Your job is to set down the stretch of entries that opens with the line containing "The image size is (1440, 783)." and closes with the line containing "The width and height of the screenshot is (1429, 630).". Keep both end lines, copy each exactly, and add nothing.

:: DATASET RECORDS ::

·····

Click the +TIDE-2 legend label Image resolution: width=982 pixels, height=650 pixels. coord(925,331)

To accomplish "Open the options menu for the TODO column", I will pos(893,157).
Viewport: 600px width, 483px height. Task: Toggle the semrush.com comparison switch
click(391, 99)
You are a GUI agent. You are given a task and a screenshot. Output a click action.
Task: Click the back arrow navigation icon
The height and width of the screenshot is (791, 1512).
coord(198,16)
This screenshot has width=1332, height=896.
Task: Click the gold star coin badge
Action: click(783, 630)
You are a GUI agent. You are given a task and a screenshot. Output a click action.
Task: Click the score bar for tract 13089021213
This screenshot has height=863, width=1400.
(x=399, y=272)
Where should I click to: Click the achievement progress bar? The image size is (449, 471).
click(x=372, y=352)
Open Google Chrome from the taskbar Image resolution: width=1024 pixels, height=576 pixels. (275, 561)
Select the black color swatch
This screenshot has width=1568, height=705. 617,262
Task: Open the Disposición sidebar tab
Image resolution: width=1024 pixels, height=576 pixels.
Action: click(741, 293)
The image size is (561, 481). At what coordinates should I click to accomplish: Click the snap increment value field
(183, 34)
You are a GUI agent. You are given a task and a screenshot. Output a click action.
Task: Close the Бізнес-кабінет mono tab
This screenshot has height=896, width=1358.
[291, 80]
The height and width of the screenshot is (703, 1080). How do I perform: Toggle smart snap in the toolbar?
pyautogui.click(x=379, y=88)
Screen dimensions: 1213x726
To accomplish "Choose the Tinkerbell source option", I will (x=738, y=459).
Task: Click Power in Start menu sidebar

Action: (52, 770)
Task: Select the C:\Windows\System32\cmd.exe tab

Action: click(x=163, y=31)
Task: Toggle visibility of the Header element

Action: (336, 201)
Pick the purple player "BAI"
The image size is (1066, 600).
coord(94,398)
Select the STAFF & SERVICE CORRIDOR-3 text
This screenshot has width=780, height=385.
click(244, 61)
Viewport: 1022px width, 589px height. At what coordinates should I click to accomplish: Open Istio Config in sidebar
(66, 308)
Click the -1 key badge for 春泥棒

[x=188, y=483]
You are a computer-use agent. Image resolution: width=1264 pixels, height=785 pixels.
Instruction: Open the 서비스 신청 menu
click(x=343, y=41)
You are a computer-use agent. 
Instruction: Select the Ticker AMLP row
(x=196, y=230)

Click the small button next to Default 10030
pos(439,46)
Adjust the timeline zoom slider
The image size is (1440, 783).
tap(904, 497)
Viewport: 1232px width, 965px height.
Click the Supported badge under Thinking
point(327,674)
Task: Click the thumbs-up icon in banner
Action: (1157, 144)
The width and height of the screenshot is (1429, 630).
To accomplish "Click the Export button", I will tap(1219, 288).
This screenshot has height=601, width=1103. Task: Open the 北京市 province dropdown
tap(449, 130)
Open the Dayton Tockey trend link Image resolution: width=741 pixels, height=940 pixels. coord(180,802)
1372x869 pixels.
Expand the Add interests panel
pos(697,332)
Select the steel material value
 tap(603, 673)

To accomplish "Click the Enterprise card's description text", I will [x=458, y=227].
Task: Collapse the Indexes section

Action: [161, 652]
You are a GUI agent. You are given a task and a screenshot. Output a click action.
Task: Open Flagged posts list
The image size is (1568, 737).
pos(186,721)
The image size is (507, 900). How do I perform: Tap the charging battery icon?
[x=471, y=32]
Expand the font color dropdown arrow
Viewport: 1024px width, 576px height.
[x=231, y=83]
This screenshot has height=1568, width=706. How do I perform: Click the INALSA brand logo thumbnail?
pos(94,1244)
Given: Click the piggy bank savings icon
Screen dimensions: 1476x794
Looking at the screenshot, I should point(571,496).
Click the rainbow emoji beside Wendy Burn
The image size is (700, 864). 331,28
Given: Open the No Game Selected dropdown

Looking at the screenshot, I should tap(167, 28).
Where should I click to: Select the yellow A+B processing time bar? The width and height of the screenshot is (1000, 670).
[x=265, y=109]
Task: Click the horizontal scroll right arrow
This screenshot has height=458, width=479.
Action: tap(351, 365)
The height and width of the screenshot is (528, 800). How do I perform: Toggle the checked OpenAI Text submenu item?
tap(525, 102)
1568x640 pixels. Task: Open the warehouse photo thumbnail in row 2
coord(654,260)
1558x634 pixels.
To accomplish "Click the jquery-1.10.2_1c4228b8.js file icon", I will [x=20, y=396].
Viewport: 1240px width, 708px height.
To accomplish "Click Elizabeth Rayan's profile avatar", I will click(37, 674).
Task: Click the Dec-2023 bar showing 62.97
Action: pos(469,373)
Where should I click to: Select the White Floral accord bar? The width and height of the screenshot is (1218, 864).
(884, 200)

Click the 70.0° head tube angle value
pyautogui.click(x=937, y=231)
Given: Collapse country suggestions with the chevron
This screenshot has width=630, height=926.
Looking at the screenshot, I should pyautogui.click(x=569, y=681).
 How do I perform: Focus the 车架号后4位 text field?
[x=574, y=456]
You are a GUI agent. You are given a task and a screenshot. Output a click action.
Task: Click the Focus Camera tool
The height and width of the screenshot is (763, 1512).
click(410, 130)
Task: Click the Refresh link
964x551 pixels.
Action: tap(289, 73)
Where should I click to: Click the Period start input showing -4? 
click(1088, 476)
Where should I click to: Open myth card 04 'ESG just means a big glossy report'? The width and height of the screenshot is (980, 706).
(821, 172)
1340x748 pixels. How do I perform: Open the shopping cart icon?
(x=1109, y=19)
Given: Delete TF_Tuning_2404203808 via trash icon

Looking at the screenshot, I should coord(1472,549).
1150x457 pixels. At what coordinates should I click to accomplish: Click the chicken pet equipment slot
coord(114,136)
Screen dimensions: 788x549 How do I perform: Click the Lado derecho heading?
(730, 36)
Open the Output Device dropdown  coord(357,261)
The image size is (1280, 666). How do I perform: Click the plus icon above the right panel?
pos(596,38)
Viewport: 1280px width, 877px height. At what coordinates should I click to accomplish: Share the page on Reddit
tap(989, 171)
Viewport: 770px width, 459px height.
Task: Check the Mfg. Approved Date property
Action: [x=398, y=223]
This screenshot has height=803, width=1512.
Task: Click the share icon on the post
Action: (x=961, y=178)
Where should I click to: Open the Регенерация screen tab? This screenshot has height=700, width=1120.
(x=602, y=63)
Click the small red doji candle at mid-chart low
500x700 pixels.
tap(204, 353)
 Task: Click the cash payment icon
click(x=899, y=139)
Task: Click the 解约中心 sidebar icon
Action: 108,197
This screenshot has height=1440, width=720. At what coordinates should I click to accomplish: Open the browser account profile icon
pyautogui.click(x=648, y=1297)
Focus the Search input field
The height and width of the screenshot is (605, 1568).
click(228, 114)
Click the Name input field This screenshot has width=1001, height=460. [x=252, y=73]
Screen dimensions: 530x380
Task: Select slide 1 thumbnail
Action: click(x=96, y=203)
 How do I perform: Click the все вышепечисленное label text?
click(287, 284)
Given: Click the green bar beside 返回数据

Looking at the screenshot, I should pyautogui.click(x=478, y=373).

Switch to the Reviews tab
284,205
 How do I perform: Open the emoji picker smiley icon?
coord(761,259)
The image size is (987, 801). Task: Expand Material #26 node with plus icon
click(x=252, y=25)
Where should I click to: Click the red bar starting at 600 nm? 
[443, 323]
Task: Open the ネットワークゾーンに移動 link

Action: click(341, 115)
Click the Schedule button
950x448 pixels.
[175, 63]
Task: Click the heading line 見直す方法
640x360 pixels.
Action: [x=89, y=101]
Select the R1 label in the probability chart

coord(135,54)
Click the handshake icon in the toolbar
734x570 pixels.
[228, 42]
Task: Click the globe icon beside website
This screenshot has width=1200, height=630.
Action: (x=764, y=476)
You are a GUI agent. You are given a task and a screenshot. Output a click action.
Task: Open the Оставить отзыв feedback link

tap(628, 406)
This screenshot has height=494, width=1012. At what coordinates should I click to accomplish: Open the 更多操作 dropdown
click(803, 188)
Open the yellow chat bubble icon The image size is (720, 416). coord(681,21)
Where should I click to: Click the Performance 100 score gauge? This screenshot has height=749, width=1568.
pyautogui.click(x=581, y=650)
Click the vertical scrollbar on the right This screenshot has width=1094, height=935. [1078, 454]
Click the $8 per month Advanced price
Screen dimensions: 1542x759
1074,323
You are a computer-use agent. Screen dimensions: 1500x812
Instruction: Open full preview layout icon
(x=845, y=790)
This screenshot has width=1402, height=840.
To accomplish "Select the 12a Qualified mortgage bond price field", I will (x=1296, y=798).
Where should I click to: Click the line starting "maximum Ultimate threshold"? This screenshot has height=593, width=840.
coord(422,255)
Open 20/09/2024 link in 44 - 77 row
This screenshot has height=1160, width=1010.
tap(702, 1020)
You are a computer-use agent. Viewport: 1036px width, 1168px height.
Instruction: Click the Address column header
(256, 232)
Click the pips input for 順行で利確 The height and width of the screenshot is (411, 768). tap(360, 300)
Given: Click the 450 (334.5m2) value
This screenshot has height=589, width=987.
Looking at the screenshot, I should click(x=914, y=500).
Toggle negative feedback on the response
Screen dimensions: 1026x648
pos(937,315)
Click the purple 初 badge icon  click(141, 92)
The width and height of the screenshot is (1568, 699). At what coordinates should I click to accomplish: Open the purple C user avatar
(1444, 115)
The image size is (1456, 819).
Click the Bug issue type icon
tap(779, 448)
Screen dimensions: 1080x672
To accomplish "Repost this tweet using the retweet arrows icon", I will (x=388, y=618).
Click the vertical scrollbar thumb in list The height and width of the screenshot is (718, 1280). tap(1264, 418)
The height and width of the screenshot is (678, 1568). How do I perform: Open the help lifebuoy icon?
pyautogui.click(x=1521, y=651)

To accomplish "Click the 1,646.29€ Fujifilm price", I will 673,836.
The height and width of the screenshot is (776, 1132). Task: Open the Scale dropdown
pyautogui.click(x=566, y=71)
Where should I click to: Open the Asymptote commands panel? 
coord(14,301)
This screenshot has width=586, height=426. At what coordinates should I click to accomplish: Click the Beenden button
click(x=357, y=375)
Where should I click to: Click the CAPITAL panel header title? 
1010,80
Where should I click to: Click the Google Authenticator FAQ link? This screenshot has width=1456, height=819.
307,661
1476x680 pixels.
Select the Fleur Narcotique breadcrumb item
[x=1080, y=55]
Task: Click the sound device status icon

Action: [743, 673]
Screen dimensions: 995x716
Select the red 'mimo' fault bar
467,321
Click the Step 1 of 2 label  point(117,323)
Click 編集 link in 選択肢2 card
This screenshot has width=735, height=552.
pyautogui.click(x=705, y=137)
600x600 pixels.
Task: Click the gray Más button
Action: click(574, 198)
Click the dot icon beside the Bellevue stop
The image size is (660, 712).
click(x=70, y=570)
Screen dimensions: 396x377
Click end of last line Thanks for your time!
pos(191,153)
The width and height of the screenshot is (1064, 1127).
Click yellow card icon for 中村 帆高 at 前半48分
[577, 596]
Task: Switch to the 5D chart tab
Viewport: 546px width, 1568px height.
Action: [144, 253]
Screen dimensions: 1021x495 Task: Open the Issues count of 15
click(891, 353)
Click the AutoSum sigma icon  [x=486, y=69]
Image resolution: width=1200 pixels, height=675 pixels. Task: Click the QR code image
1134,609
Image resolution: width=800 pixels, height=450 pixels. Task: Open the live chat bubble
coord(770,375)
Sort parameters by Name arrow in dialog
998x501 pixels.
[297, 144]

·····

:: TASK RESPONSE ::
The image size is (1440, 783).
tap(904, 497)
Viewport: 1232px width, 965px height.
Click the Supported badge under Thinking
point(327,674)
Task: Click the thumbs-up icon in banner
Action: (1157, 144)
The width and height of the screenshot is (1429, 630).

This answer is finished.